● **Task statement**: The data must be copied over exactly and in full.

Saved data entries:
--
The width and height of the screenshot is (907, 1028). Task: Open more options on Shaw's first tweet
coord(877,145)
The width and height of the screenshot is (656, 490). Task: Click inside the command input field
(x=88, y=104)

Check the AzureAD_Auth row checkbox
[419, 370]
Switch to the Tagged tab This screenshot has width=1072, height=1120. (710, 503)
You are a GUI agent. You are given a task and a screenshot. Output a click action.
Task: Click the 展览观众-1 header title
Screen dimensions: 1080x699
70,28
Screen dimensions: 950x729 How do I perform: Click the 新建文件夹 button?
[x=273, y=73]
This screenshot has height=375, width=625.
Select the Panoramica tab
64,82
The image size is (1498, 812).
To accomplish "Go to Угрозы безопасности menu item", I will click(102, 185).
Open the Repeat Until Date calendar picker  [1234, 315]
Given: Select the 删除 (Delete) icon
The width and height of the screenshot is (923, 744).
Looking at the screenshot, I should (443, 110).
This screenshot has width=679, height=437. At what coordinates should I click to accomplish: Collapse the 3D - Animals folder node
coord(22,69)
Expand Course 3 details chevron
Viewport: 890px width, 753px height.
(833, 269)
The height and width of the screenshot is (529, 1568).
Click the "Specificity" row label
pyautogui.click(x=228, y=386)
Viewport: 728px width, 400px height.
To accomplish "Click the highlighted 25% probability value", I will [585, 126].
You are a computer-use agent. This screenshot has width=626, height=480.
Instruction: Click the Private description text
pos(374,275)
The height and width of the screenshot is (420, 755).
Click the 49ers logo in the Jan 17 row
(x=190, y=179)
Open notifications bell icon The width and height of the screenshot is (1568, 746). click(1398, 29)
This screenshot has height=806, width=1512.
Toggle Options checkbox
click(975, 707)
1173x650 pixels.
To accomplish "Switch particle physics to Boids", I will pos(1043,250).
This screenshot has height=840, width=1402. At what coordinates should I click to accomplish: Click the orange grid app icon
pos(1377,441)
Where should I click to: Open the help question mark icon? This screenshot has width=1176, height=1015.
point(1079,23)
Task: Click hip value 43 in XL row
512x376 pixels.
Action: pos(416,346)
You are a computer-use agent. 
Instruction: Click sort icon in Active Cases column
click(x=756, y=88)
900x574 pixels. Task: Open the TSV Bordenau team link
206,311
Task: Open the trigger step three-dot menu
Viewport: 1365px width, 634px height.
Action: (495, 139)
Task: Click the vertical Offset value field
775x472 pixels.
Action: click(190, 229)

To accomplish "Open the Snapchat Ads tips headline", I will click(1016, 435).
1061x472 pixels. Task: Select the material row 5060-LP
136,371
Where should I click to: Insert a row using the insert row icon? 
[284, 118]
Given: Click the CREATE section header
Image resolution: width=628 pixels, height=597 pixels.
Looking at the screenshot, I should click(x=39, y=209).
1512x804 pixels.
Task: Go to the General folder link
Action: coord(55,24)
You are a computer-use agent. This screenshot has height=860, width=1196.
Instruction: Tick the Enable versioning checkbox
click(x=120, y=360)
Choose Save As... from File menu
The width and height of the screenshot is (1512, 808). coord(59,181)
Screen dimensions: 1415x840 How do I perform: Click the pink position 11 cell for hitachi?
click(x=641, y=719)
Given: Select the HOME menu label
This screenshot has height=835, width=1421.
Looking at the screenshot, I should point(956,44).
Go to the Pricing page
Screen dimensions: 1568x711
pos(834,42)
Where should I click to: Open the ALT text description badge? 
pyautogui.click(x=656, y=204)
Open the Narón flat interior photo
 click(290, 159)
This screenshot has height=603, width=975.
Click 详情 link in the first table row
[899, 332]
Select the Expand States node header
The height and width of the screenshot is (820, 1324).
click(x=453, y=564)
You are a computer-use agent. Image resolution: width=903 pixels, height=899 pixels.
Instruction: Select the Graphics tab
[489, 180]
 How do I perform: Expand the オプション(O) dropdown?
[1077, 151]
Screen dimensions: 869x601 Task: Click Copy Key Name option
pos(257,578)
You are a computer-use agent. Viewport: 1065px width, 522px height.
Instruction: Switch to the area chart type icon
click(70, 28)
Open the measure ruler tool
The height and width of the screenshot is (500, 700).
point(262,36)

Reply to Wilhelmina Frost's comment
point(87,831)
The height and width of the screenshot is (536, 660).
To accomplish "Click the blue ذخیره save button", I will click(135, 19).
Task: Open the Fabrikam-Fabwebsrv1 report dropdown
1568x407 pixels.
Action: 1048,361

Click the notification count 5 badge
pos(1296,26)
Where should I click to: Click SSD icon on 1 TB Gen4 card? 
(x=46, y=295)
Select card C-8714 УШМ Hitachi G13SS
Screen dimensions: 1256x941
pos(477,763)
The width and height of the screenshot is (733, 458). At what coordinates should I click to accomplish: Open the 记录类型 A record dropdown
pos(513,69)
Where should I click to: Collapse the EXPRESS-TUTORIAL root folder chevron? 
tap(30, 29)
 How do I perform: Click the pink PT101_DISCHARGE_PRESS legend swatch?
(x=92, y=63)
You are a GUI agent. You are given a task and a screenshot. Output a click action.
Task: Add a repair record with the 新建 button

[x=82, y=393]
--
● **Answer to this problem**:
The width and height of the screenshot is (907, 1028). Task: Open more options on Shaw's first tweet
coord(877,145)
The width and height of the screenshot is (656, 490). Task: Click inside the command input field
(x=88, y=104)

Check the AzureAD_Auth row checkbox
[419, 370]
Switch to the Tagged tab This screenshot has width=1072, height=1120. (710, 503)
You are a GUI agent. You are given a task and a screenshot. Output a click action.
Task: Click the 展览观众-1 header title
Screen dimensions: 1080x699
70,28
Screen dimensions: 950x729 How do I perform: Click the 新建文件夹 button?
[x=273, y=73]
This screenshot has height=375, width=625.
Select the Panoramica tab
64,82
The image size is (1498, 812).
To accomplish "Go to Угрозы безопасности menu item", I will click(102, 185).
Open the Repeat Until Date calendar picker  [1234, 315]
Given: Select the 删除 (Delete) icon
The width and height of the screenshot is (923, 744).
Looking at the screenshot, I should (443, 110).
This screenshot has width=679, height=437. At what coordinates should I click to accomplish: Collapse the 3D - Animals folder node
coord(22,69)
Expand Course 3 details chevron
Viewport: 890px width, 753px height.
(833, 269)
The height and width of the screenshot is (529, 1568).
Click the "Specificity" row label
pyautogui.click(x=228, y=386)
Viewport: 728px width, 400px height.
To accomplish "Click the highlighted 25% probability value", I will [585, 126].
You are a computer-use agent. This screenshot has width=626, height=480.
Instruction: Click the Private description text
pos(374,275)
The height and width of the screenshot is (420, 755).
Click the 49ers logo in the Jan 17 row
(x=190, y=179)
Open notifications bell icon The width and height of the screenshot is (1568, 746). click(1398, 29)
This screenshot has height=806, width=1512.
Toggle Options checkbox
click(975, 707)
1173x650 pixels.
To accomplish "Switch particle physics to Boids", I will pos(1043,250).
This screenshot has height=840, width=1402. At what coordinates should I click to accomplish: Click the orange grid app icon
pos(1377,441)
Where should I click to: Open the help question mark icon? This screenshot has width=1176, height=1015.
point(1079,23)
Task: Click hip value 43 in XL row
512x376 pixels.
Action: pos(416,346)
You are a computer-use agent. 
Instruction: Click sort icon in Active Cases column
click(x=756, y=88)
900x574 pixels. Task: Open the TSV Bordenau team link
206,311
Task: Open the trigger step three-dot menu
Viewport: 1365px width, 634px height.
Action: (495, 139)
Task: Click the vertical Offset value field
775x472 pixels.
Action: click(190, 229)

To accomplish "Open the Snapchat Ads tips headline", I will click(1016, 435).
1061x472 pixels. Task: Select the material row 5060-LP
136,371
Where should I click to: Insert a row using the insert row icon? 
[284, 118]
Given: Click the CREATE section header
Image resolution: width=628 pixels, height=597 pixels.
Looking at the screenshot, I should click(x=39, y=209).
1512x804 pixels.
Task: Go to the General folder link
Action: coord(55,24)
You are a computer-use agent. This screenshot has height=860, width=1196.
Instruction: Tick the Enable versioning checkbox
click(x=120, y=360)
Choose Save As... from File menu
The width and height of the screenshot is (1512, 808). coord(59,181)
Screen dimensions: 1415x840 How do I perform: Click the pink position 11 cell for hitachi?
click(x=641, y=719)
Given: Select the HOME menu label
This screenshot has height=835, width=1421.
Looking at the screenshot, I should point(956,44).
Go to the Pricing page
Screen dimensions: 1568x711
pos(834,42)
Where should I click to: Open the ALT text description badge? 
pyautogui.click(x=656, y=204)
Open the Narón flat interior photo
 click(290, 159)
This screenshot has height=603, width=975.
Click 详情 link in the first table row
[899, 332]
Select the Expand States node header
The height and width of the screenshot is (820, 1324).
click(x=453, y=564)
You are a computer-use agent. Image resolution: width=903 pixels, height=899 pixels.
Instruction: Select the Graphics tab
[489, 180]
 How do I perform: Expand the オプション(O) dropdown?
[1077, 151]
Screen dimensions: 869x601 Task: Click Copy Key Name option
pos(257,578)
You are a computer-use agent. Viewport: 1065px width, 522px height.
Instruction: Switch to the area chart type icon
click(70, 28)
Open the measure ruler tool
The height and width of the screenshot is (500, 700).
point(262,36)

Reply to Wilhelmina Frost's comment
point(87,831)
The height and width of the screenshot is (536, 660).
To accomplish "Click the blue ذخیره save button", I will click(135, 19).
Task: Open the Fabrikam-Fabwebsrv1 report dropdown
1568x407 pixels.
Action: 1048,361

Click the notification count 5 badge
pos(1296,26)
Where should I click to: Click SSD icon on 1 TB Gen4 card? 
(x=46, y=295)
Select card C-8714 УШМ Hitachi G13SS
Screen dimensions: 1256x941
pos(477,763)
The width and height of the screenshot is (733, 458). At what coordinates should I click to accomplish: Open the 记录类型 A record dropdown
pos(513,69)
Where should I click to: Collapse the EXPRESS-TUTORIAL root folder chevron? 
tap(30, 29)
 How do I perform: Click the pink PT101_DISCHARGE_PRESS legend swatch?
(x=92, y=63)
You are a GUI agent. You are given a task and a screenshot. Output a click action.
Task: Add a repair record with the 新建 button

[x=82, y=393]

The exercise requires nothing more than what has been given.